La Cour de cassation a ainsi confirmé la décision de la Cour d’Appel de BESANCON, qui avait décidé les faits reprochés aux salariés ayant déjà fait l’objet d’une sanction disciplinaire, constituée par le compte rendu d’entretien annuel, ces mêmes faits ne pouvaient justifier le licenciement ultérieur du salarié

Si une telle décision n’avait encore, à notre connaissance, pas été rendue s’agissant d’un compte rendu d’entretien, la jurisprudence actuelle considère que constituent notamment une sanction disciplinaire une lettre ou un email adressé au salarié et dans lequel l’employeur :

  • adresse divers reproches à un salarié et l’invite de façon impérative à un changement radical, avec mise au point ultérieure ( Soc., 26 mai 2010, n°08-42.893) ;
  • reproche au salarié des manquements aux règles et procédures internes à la société, et l’invite de manière impérative à se conformer à ces règles ( Soc., 9 avril 2014, n°13-10.939) ;
  • avertit le salarié qu’il ne pourra plus tolérer une telle attitude portant préjudice aux missions qui lui sont confiées et à l’organisation du service ( Soc., 18 mars 2015, n°13-28.481) ;
  • indique au salarié que son attitude a gravement entamé la confiance qu’il lui portait ( Soc., 3 février 2017, n°15-11.433) ;
  • met en demeure le salarié d’apporter plus de soin à son travail ( Soc., 13 octobre 1993, n°92-40.955).

Par ailleurs, la Cour de Cassation avait déjà jugé que ne constitue pas une sanction disciplinaire un compte rendu d’entretien rédigé par l’employeur, faisant état de divers griefs et insuffisances imputés au salariés, sans traduire une volonté de sa part de les sanctionner (Cass. Soc., 12 novembre 2015, n°14-17.615). De même, il avait été jugé qu’un compte rendu d’entretien professionnel établi par le supérieur hiérarchique, et listant divers manquements fautifs, ne constituait pas une sanction disciplinaire, dès lors que l’auteur du compte rendu « avait expressément indiqué qu’il se limitait à demander une sanction, la décision relevant exclusivement de la direction et du responsable des ressources humaines » (Cass. Soc., 27 mai 2021, n°19-153.507).
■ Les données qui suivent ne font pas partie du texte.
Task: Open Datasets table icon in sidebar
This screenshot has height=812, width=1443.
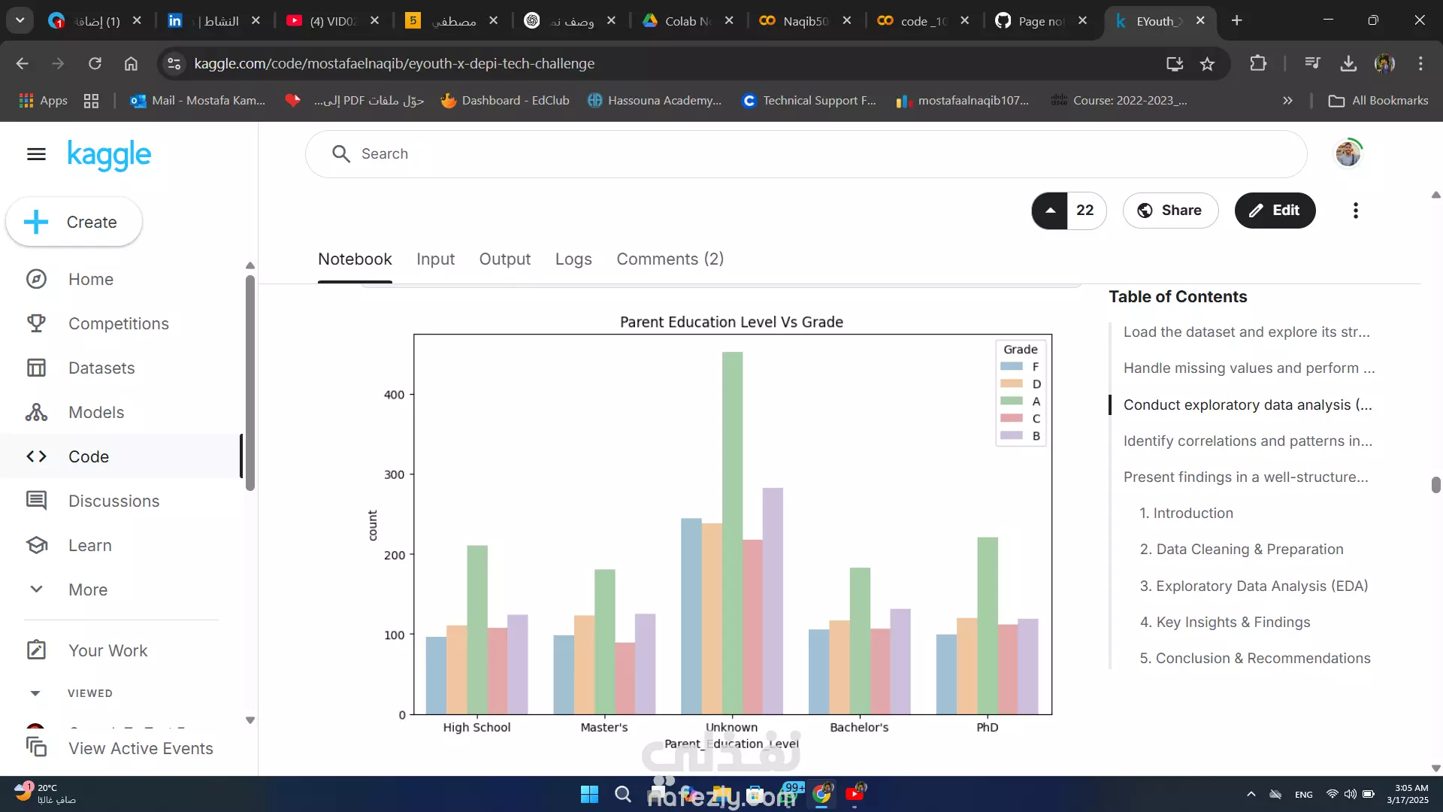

En l’état actuel de la jurisprudence, il apparait donc qu’il s’agit bien de l’injonction faite au salarié de modifier son comportement qui concrétise la sanction disciplinaire, de simples reproches ne suffisant pas à la caractériser.

En conclusion, il convient donc d’apporter un soin particulier aux écrits adressés aux salariés, en ce compris les comptes rendus d’entretien, leur reprochant un comportement fautif. Par ailleurs, en cas de reproches faits par écrits et d’une injonction à un changement / une amélioration de la part du salarié dans son comportement ou dans l’exécution de son travail, que ce soit par un email, une lettre, ou dans le cadre d’un entretien, en ce compris l’entretien annuel d’évaluation, il conviendra d’effectuer un suivi du salarié. Si, suite à ces reproches et injonctions au changement, le salarié persiste dans le comportement qui lui est reproché, ces nouveaux faits fautifs pourront alors être sanctionnés, étant rappelé que de nouveaux griefs autorisent l’employeur à retenir des fautes antérieures, même déjà sanctionnées, pour apprécier la gravité des faits reprochés au salarié (Cass. Soc., 30 novembre 2007, n°06-44.934).